Financial conditions are very loose given where we are in the cycle. Despite the Fed’s admittedly gradual tightening, the USD has weakened so far in 2017. We anticipated this coming into the year because of the history of Fed interest rate cycles. The dollar has weakened in six of the last seven rate hike cycles, losing 18% on average after the first rate hike of the last three cycles. There are undoubtedly other factors at play: not least, expectations for the path of tightening relative to real economic growth. From this perspective, the market may be pricing in further economic expansion, even given the tightening path that the Fed has announced. Although the Fed has now hiked four times, this is still an extremely accommodative stance considering the maturity of this market cycle and an unemployment rate at a 16-year low of 4.3%. Furthermore, longer-dated rates remain very low by historical standards and have declined further this year. This is stimulative not only to consumers and the housing market, but also to businesses looking to access the capital markets.
Helped by low Treasury rates, investment grade and high yield spreads also remain very narrow by historical standards. Spreads gauge the price of debt financing for corporations, and, by this measure, financing remains ample, buoying financial conditions and the economy. Typically, signs of stress in the financial markets will manifest first in the bond market before spreading more broadly to other asset classes. Spreads have moved considerably lower over the past 12 months and are near a cycle low over Treasuries (Exhibit 3).
Exhibit 3: Financial Conditions as Measured by High Yield Spreads, Remain Loose
Taken in aggregate, liquidity is abundant and financial conditions are still very loose. The Fed is moving forward with normalizing policy but its pace of tightening should not be a major concern to the markets over the next 12 months.
Some investors may be nervous given how long this market cycle has lasted. Fear is more prevalent today because we haven’t had a pronounced sell-off of 15% or more in quite some time. The S&P 500 hasn’t seen a 15% correction in over 1,400 days - the third longest stretch of positive momentum behind the periods in the 1990s and 1950s.

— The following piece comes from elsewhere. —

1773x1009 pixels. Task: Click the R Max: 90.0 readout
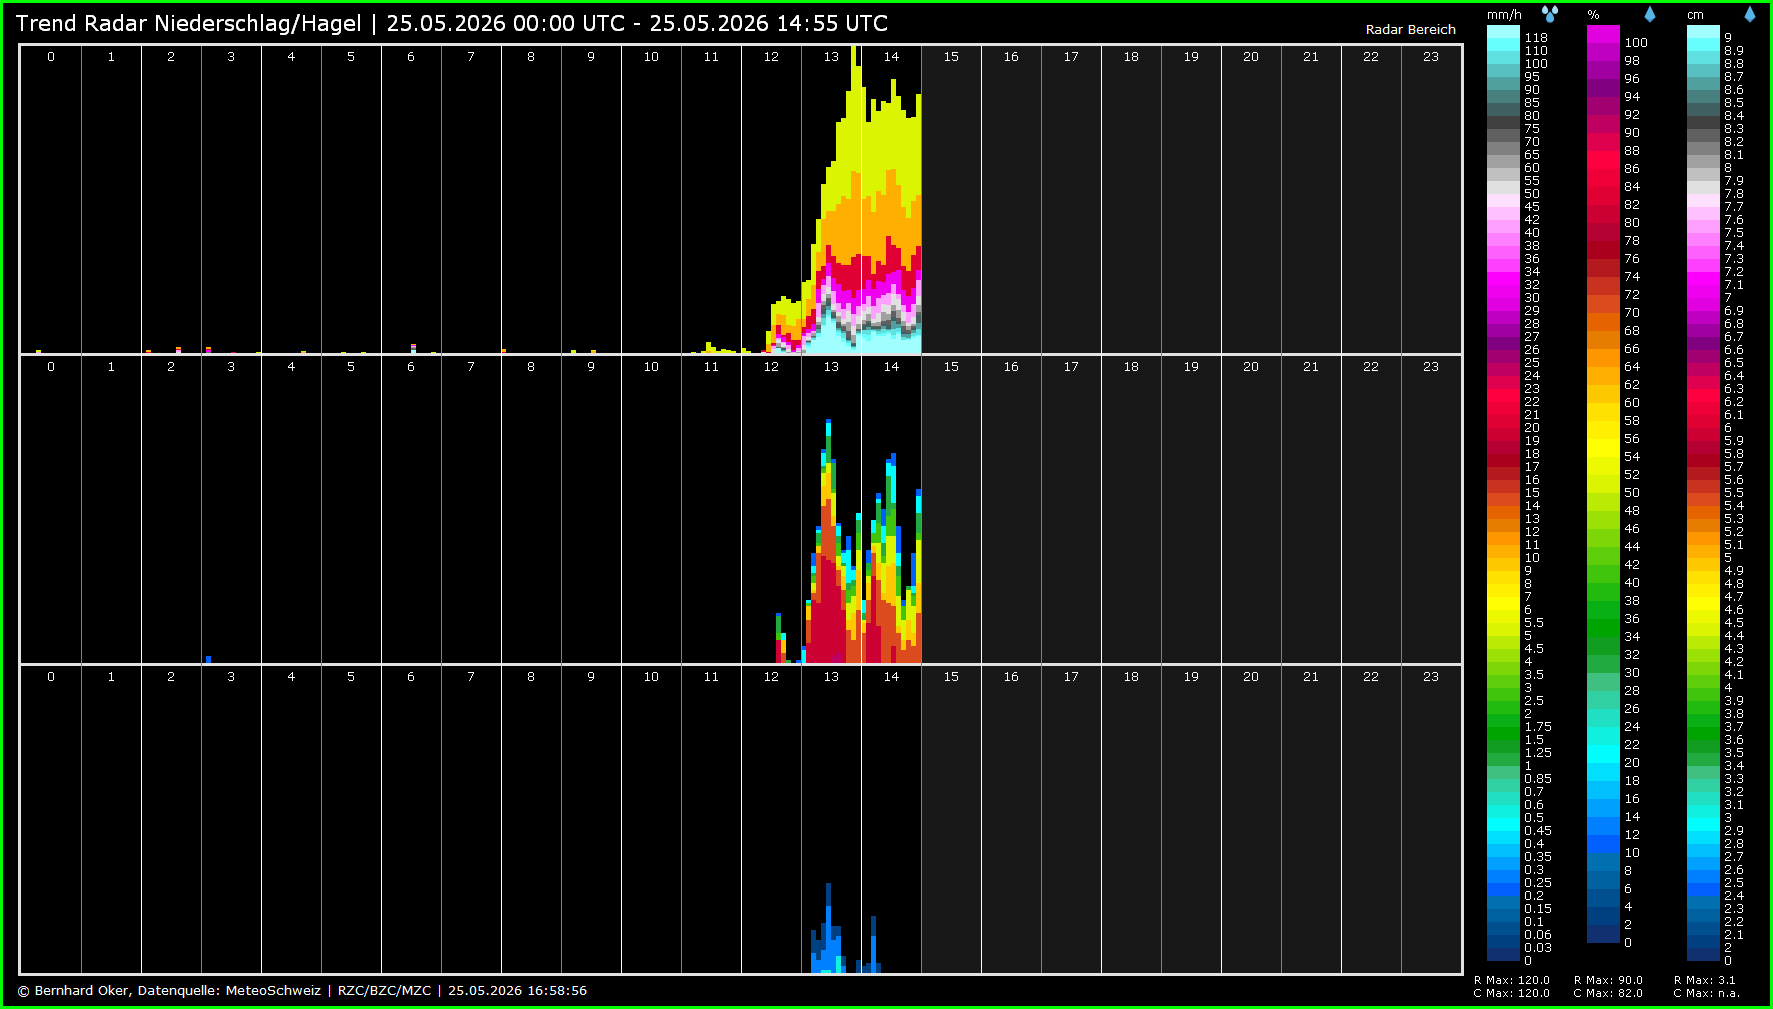(x=1609, y=981)
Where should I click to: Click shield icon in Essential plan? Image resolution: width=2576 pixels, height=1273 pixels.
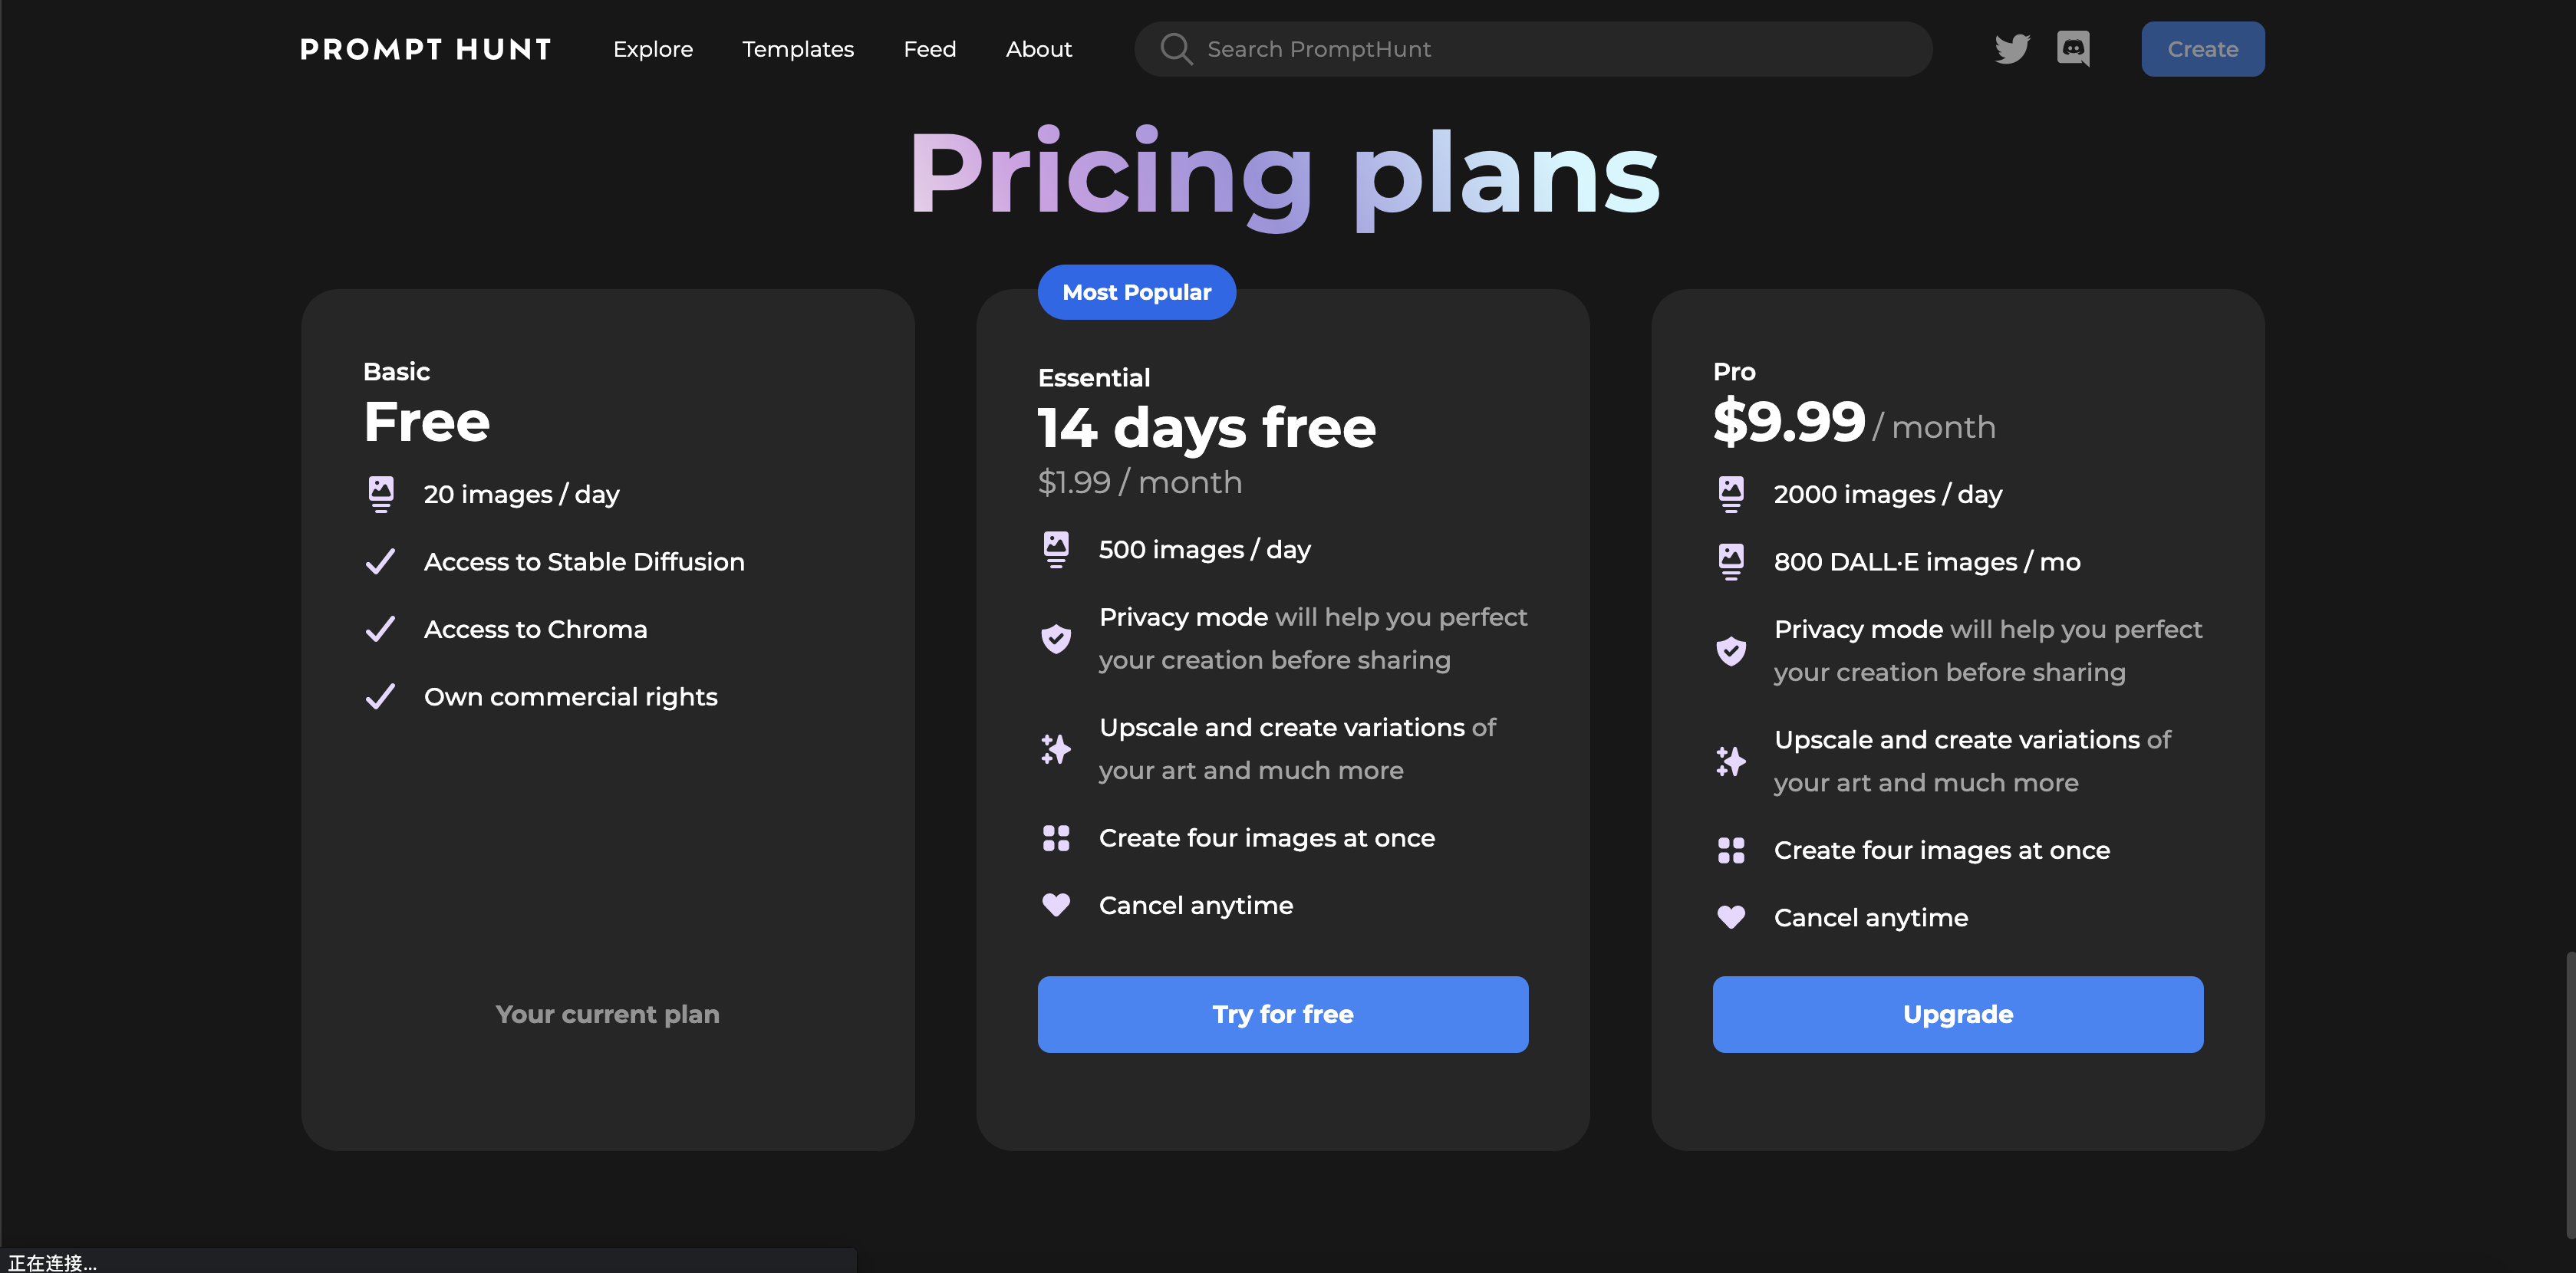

Such a lengthy period without a correction is unusual and some investors could extrapolate that a prolonged sell-off is coming. Bad streaks always follow good ones, but the good streaks can last a long time. The two streaks that have lasted longer than our current one each logged about 2000 days - a full two years longer. The point is, bull markets don't die of old age. And although a market pullback is quite possible over the next several quarters, we would view these pullbacks as buying opportunities. The three pillars of a higher market remain intact: the economy continues to slowly move forward, earnings continue to surprise to the upside and liquidity remains abundant.